Radiologic Evaluation of the Stylohyoid Syndromes
S Cawich, Peter, M Gardner, E Williams, L Burnett
eagle syndrome, elongated styloid process, throat pain
S Cawich, Peter, M Gardner, E Williams, L Burnett. Radiologic Evaluation of the Stylohyoid Syndromes. The Internet Journal of Radiology. 2007 Volume 8 Number 1.
The stylohyoid syndromes are a constellation of head and neck pain syndromes that are associated with an elongated styloid process or ossified stylohyoid chain. The reported prevalence of the syndrome varies widely between 1.4% and 30%.

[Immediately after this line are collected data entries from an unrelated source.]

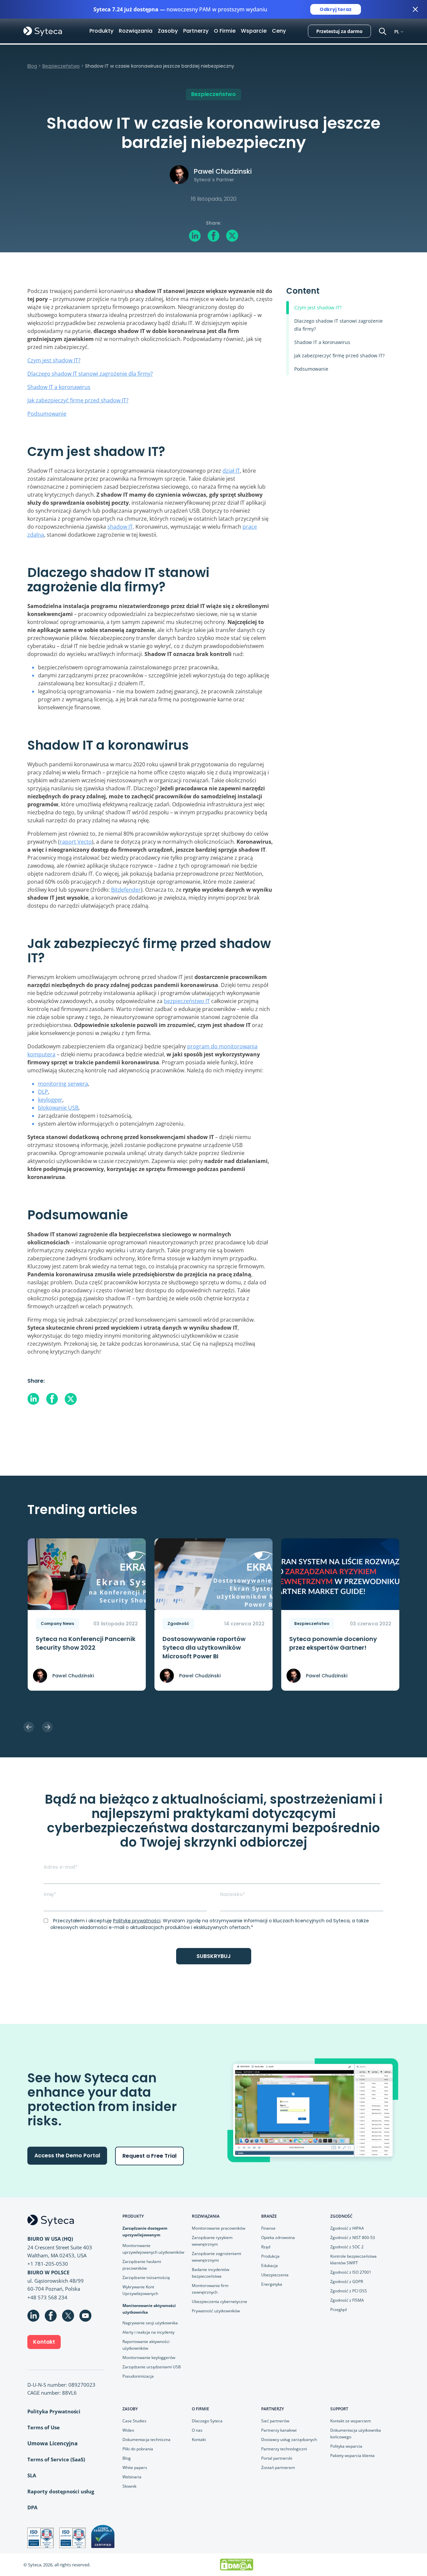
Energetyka (271, 2284)
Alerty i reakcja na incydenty (148, 2332)
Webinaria (131, 2477)
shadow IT (120, 526)
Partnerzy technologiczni (284, 2449)
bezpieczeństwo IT (187, 1001)
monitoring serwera (63, 1083)
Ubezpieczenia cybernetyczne (219, 2301)
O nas (197, 2430)
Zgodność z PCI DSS (348, 2291)
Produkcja (270, 2256)
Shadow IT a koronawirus (58, 387)
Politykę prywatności (136, 1920)
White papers (134, 2467)
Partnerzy (195, 31)
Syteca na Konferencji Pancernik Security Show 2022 (85, 1643)
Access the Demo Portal (67, 2155)
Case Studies (134, 2421)
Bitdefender (126, 889)
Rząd (265, 2247)
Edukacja (269, 2265)
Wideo (128, 2430)
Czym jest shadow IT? (53, 360)
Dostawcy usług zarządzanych (289, 2439)
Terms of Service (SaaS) (56, 2459)
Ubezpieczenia (275, 2275)
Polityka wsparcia (346, 2446)
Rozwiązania (135, 31)
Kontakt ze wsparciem (350, 2421)
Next (47, 1727)
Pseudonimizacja (138, 2376)
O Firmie (225, 31)
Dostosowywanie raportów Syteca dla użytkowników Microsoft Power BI (204, 1647)
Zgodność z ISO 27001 (350, 2272)
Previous (28, 1727)
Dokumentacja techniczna (146, 2439)
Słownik (129, 2486)
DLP (43, 1091)
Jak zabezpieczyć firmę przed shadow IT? (77, 400)
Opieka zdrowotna (278, 2237)
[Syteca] (42, 31)
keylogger (50, 1099)
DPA (32, 2507)
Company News (57, 1623)
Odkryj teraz (336, 9)
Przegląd (338, 2309)
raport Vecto (76, 841)
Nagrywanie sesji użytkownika (150, 2323)
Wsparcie (254, 31)
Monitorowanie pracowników (218, 2228)
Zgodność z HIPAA (347, 2228)
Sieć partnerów (275, 2421)
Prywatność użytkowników (216, 2311)
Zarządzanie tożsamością (146, 2277)
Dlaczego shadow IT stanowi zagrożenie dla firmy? (90, 373)
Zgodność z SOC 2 (347, 2247)
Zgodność (178, 1623)
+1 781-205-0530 (47, 2263)
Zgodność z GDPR (346, 2281)
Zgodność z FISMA (347, 2300)
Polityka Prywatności (53, 2411)
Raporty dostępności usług (60, 2491)
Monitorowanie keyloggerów (148, 2357)
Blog (32, 66)
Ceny (279, 31)
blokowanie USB (58, 1107)
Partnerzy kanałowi (279, 2430)
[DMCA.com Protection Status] (236, 2564)
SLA (31, 2475)
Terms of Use (43, 2427)
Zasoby (168, 31)
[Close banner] (415, 9)
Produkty (101, 31)
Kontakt (44, 2342)
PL (396, 31)
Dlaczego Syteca (207, 2421)
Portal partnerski (276, 2458)
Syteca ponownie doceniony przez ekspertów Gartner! (333, 1643)
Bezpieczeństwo (61, 66)
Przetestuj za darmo (339, 31)
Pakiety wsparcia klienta (352, 2455)
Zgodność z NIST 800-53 (352, 2237)
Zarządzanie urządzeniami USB (151, 2367)
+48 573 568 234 (47, 2297)
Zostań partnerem (278, 2467)
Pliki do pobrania (137, 2449)
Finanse (268, 2228)
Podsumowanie (46, 413)
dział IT (231, 470)
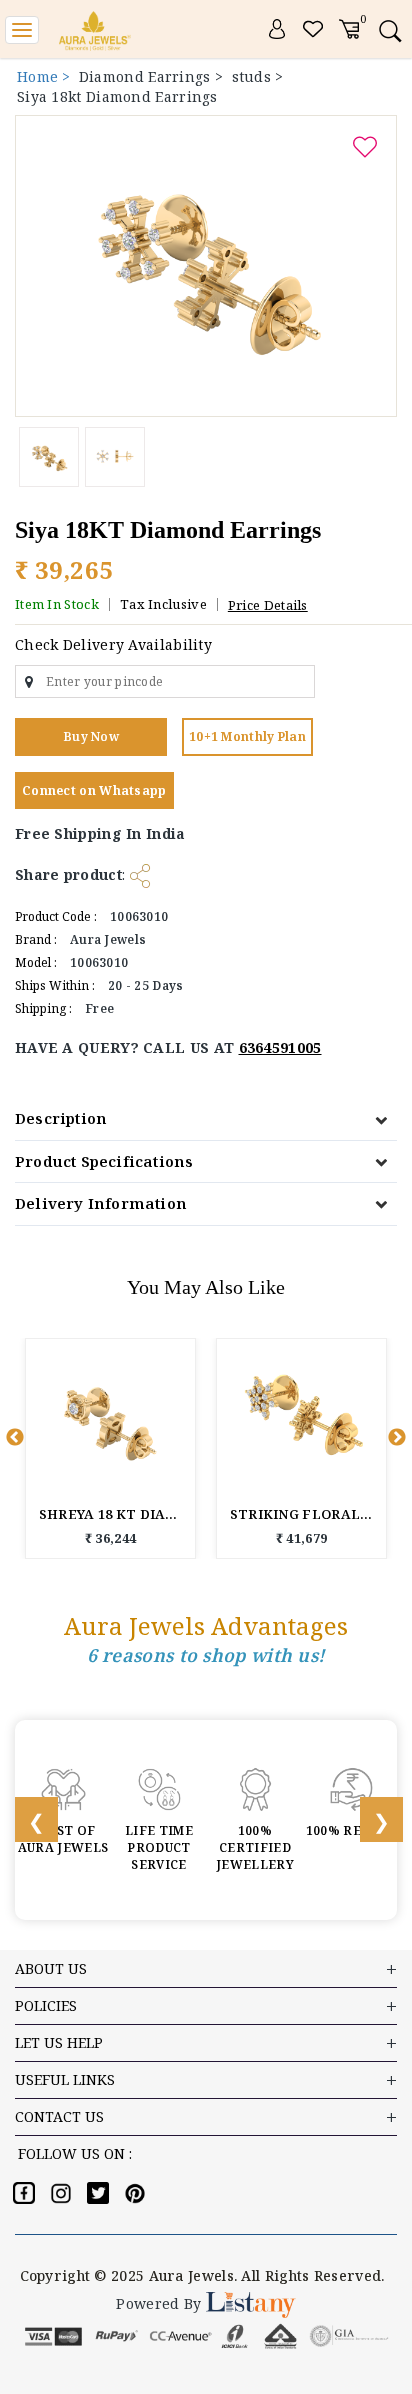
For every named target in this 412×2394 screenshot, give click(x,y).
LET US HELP (59, 2042)
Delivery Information (101, 1203)
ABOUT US (51, 1968)
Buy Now (91, 736)
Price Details (268, 605)
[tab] (206, 1118)
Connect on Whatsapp (94, 790)
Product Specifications (104, 1161)
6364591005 (280, 1047)
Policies (46, 2005)
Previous (15, 1438)
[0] (349, 27)
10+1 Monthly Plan (247, 736)
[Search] (389, 30)
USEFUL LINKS (65, 2079)
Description (61, 1118)
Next (397, 1438)
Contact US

The clinical features are subtle and patients are frequently misdiagnosed. The clinician may be guided to the correct diagnosis by history and physical examination, but the condition is confirmed on radiographic investigations. We review the radiologic features associated with the stylohyoid syndromes.

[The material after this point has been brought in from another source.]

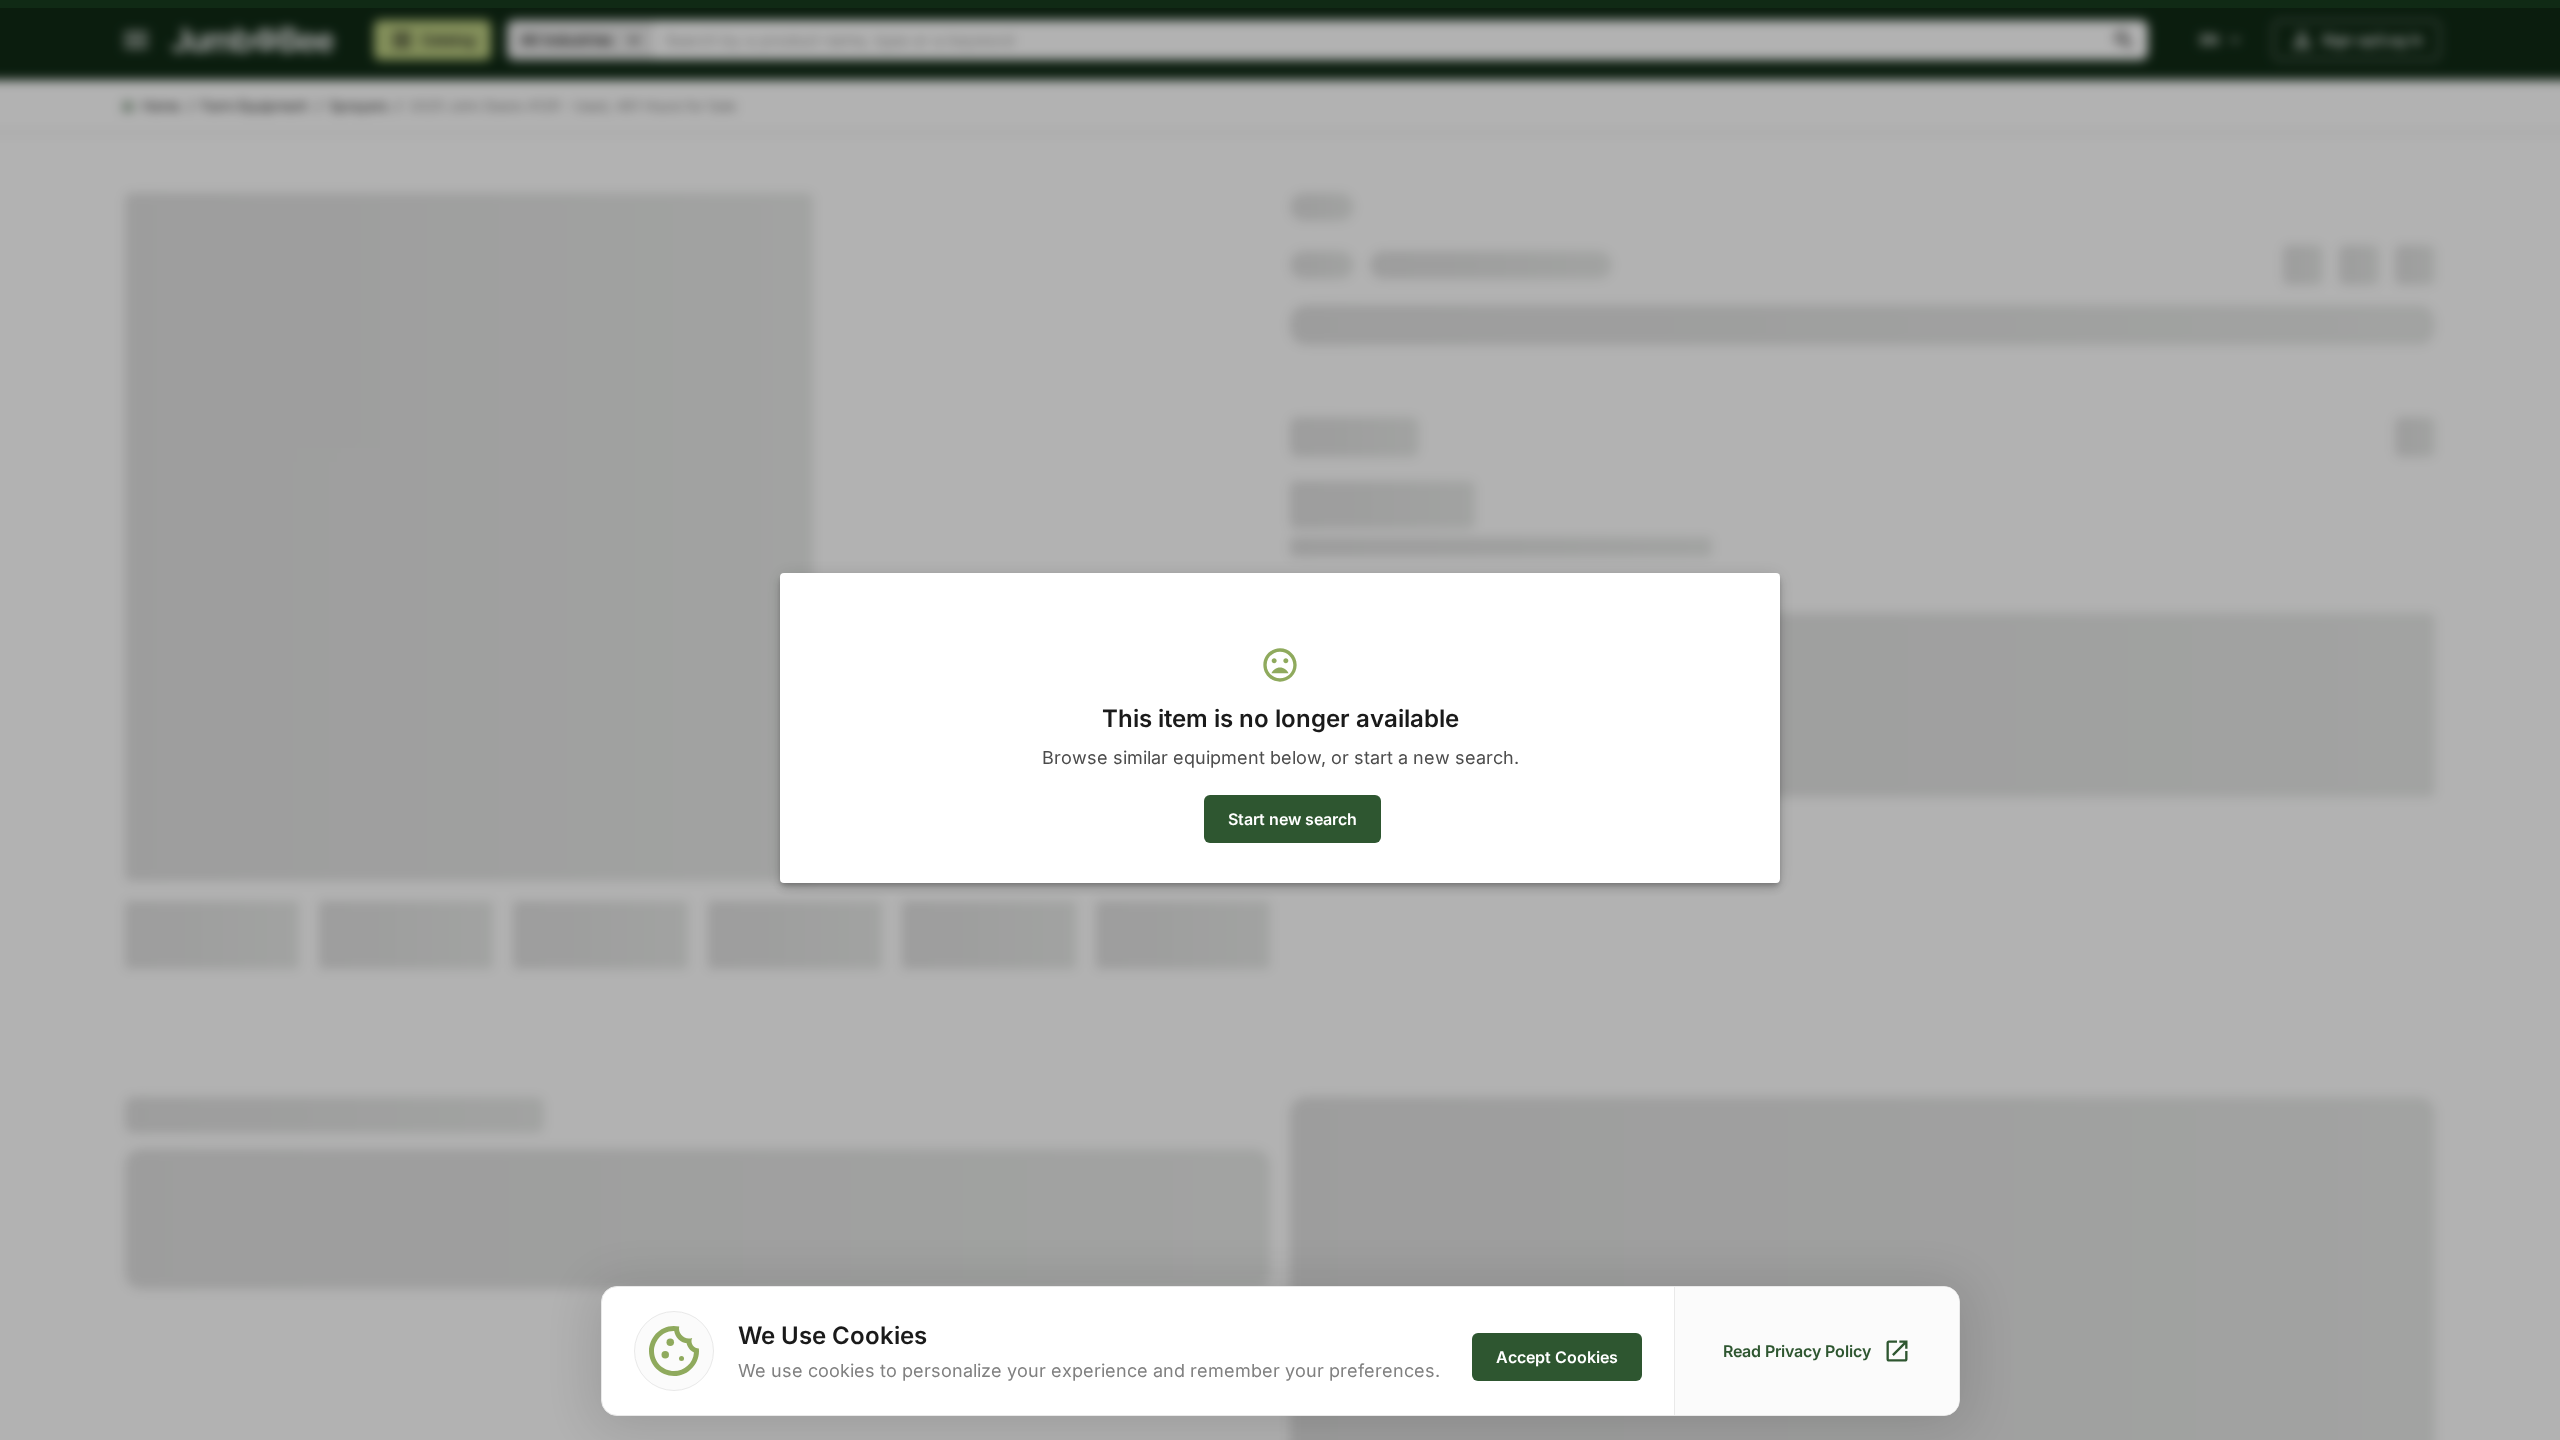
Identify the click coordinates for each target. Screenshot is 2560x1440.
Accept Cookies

The stylo-hyoid syndromes are a constellation of head and neck pain syndromes associated with an elongated styloid process or ossified stylo-hyoid chain. Patients are often misdiagnosed because the clinical features are subtle. Physicians must be aware of the associated radiologic features in order to correctly make this diagnosis.
The styloid process (SP) is a slender projection of bone that arises from the inferior surface of the temporal bone just beneath the external auditory meatus (Fig. 1). The normal length in an adult is considered to be 20mm 1 to 30mm 2,3 .
The SP tapers toward its tip that lies in the pharyngeal wall lateral to the tonsillar fossa. 1,2,3,4 Many important neurovascular structures lie near the tip of the SP (Fig. 2). The internal carotid artery, internal jugular vein and cranial nerves X, XI and XII lie on its medial side. Cranial nerve VII runs anterior and medial to the process. Cranial nerve IX exits the jugular foramen and curves in close proximity under the SP.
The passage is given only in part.